§ GIVEN DATA:
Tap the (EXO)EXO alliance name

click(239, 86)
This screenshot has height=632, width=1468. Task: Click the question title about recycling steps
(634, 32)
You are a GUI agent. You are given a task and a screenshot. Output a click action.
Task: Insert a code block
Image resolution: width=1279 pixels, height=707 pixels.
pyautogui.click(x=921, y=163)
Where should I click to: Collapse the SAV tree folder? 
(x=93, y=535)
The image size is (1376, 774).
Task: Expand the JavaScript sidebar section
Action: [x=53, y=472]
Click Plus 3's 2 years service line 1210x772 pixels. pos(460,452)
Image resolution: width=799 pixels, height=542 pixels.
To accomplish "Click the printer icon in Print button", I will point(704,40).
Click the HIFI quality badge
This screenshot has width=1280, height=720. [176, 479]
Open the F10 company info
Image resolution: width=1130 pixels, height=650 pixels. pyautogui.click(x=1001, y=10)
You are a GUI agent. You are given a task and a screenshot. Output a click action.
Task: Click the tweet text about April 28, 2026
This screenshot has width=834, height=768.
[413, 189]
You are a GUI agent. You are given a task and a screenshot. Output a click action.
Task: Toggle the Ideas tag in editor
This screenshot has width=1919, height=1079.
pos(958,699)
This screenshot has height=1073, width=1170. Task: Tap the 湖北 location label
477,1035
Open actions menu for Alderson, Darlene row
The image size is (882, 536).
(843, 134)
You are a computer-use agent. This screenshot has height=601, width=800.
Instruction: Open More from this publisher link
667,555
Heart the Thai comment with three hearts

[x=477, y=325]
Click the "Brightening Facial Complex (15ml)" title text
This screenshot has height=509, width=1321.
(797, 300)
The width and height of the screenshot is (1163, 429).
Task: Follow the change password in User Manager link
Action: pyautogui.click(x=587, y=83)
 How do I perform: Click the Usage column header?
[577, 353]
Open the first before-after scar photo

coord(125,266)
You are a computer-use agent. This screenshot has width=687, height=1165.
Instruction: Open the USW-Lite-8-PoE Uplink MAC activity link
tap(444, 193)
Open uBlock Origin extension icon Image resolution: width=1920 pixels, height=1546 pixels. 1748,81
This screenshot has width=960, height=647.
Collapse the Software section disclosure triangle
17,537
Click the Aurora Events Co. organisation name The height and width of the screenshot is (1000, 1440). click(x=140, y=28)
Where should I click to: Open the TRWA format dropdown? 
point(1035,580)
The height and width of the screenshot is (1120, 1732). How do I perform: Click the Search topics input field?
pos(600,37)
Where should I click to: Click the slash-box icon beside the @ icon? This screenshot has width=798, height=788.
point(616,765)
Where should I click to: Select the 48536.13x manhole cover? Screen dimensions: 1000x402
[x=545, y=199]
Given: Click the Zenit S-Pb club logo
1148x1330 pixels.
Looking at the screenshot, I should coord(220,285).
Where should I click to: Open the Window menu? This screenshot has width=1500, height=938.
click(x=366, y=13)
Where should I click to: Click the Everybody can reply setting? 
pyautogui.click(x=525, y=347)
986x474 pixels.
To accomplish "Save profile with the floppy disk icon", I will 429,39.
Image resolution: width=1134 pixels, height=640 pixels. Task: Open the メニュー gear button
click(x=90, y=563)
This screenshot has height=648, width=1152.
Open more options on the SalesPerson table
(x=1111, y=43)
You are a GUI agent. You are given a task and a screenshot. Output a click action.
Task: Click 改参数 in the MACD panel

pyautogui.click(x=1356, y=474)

§ WORK INSTRUCTION:
Within the listing, how many lines include the string "accomplish"? Supply the number and no further words.

§ ANSWER TO THIS EXERCISE:
2